EXERCISE GOAL: Can you copy out every one of the records below word for word, leaving each line unchanged?

DATA PROVIDED:

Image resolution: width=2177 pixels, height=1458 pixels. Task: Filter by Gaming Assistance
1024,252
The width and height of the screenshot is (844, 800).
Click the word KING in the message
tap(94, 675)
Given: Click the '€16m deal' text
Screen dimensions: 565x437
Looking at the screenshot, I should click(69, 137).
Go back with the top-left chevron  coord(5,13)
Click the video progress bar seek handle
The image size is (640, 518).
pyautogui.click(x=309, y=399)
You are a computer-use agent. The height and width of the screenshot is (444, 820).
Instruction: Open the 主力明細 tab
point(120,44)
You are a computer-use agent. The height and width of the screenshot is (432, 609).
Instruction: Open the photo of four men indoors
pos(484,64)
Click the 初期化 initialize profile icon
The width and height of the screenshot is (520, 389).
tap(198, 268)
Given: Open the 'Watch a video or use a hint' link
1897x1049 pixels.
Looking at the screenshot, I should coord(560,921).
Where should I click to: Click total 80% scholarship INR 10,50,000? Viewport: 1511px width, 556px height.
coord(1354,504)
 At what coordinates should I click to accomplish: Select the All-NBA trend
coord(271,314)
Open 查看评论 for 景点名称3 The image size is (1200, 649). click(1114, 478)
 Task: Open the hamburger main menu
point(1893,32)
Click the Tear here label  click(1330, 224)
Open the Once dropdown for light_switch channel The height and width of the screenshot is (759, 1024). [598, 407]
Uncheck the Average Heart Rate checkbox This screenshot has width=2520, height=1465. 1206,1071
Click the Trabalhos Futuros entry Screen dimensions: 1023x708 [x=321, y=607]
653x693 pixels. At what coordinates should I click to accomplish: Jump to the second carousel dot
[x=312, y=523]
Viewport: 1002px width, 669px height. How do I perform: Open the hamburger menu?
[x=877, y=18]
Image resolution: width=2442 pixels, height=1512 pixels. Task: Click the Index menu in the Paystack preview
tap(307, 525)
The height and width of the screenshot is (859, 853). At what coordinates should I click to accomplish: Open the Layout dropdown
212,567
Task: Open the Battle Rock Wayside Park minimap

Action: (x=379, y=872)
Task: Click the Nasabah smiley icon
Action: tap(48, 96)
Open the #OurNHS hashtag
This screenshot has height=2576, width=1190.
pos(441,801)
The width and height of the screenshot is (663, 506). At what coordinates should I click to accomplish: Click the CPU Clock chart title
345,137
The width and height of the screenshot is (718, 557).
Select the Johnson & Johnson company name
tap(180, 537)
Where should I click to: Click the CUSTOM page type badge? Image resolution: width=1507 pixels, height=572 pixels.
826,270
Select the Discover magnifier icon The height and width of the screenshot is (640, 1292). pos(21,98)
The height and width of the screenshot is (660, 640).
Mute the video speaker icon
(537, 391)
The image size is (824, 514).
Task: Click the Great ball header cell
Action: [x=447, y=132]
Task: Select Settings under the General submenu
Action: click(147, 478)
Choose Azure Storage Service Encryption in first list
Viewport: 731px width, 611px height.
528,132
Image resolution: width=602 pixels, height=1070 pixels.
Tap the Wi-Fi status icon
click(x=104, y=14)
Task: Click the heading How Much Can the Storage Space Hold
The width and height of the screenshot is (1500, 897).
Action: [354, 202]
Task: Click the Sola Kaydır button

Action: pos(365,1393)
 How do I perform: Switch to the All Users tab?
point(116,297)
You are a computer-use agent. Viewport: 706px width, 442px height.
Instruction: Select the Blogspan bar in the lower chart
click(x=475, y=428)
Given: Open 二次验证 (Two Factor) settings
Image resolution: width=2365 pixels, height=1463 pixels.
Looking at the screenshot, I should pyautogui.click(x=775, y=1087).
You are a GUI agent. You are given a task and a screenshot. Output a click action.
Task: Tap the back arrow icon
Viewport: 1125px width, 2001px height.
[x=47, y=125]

RESULT:
Image resolution: width=2177 pixels, height=1458 pixels. Task: Filter by Gaming Assistance
1024,252
The width and height of the screenshot is (844, 800).
Click the word KING in the message
tap(94, 675)
Given: Click the '€16m deal' text
Screen dimensions: 565x437
Looking at the screenshot, I should click(69, 137).
Go back with the top-left chevron  coord(5,13)
Click the video progress bar seek handle
The image size is (640, 518).
pyautogui.click(x=309, y=399)
You are a computer-use agent. The height and width of the screenshot is (444, 820).
Instruction: Open the 主力明細 tab
point(120,44)
You are a computer-use agent. The height and width of the screenshot is (432, 609).
Instruction: Open the photo of four men indoors
pos(484,64)
Click the 初期化 initialize profile icon
The width and height of the screenshot is (520, 389).
tap(198, 268)
Given: Open the 'Watch a video or use a hint' link
1897x1049 pixels.
Looking at the screenshot, I should coord(560,921).
Where should I click to: Click total 80% scholarship INR 10,50,000? Viewport: 1511px width, 556px height.
coord(1354,504)
 At what coordinates should I click to accomplish: Select the All-NBA trend
coord(271,314)
Open 查看评论 for 景点名称3 The image size is (1200, 649). click(1114, 478)
 Task: Open the hamburger main menu
point(1893,32)
Click the Tear here label  click(1330, 224)
Open the Once dropdown for light_switch channel The height and width of the screenshot is (759, 1024). [598, 407]
Uncheck the Average Heart Rate checkbox This screenshot has width=2520, height=1465. 1206,1071
Click the Trabalhos Futuros entry Screen dimensions: 1023x708 [x=321, y=607]
653x693 pixels. At what coordinates should I click to accomplish: Jump to the second carousel dot
[x=312, y=523]
Viewport: 1002px width, 669px height. How do I perform: Open the hamburger menu?
[x=877, y=18]
Image resolution: width=2442 pixels, height=1512 pixels. Task: Click the Index menu in the Paystack preview
tap(307, 525)
The height and width of the screenshot is (859, 853). At what coordinates should I click to accomplish: Open the Layout dropdown
212,567
Task: Open the Battle Rock Wayside Park minimap

Action: (x=379, y=872)
Task: Click the Nasabah smiley icon
Action: tap(48, 96)
Open the #OurNHS hashtag
This screenshot has height=2576, width=1190.
pos(441,801)
The width and height of the screenshot is (663, 506). At what coordinates should I click to accomplish: Click the CPU Clock chart title
345,137
The width and height of the screenshot is (718, 557).
Select the Johnson & Johnson company name
tap(180, 537)
Where should I click to: Click the CUSTOM page type badge? Image resolution: width=1507 pixels, height=572 pixels.
826,270
Select the Discover magnifier icon The height and width of the screenshot is (640, 1292). pos(21,98)
The height and width of the screenshot is (660, 640).
Mute the video speaker icon
(537, 391)
The image size is (824, 514).
Task: Click the Great ball header cell
Action: [x=447, y=132]
Task: Select Settings under the General submenu
Action: click(147, 478)
Choose Azure Storage Service Encryption in first list
Viewport: 731px width, 611px height.
528,132
Image resolution: width=602 pixels, height=1070 pixels.
Tap the Wi-Fi status icon
click(x=104, y=14)
Task: Click the heading How Much Can the Storage Space Hold
The width and height of the screenshot is (1500, 897).
Action: [354, 202]
Task: Click the Sola Kaydır button

Action: pos(365,1393)
 How do I perform: Switch to the All Users tab?
point(116,297)
You are a computer-use agent. Viewport: 706px width, 442px height.
Instruction: Select the Blogspan bar in the lower chart
click(x=475, y=428)
Given: Open 二次验证 (Two Factor) settings
Image resolution: width=2365 pixels, height=1463 pixels.
Looking at the screenshot, I should pyautogui.click(x=775, y=1087).
You are a GUI agent. You are given a task and a screenshot. Output a click action.
Task: Tap the back arrow icon
Viewport: 1125px width, 2001px height.
[x=47, y=125]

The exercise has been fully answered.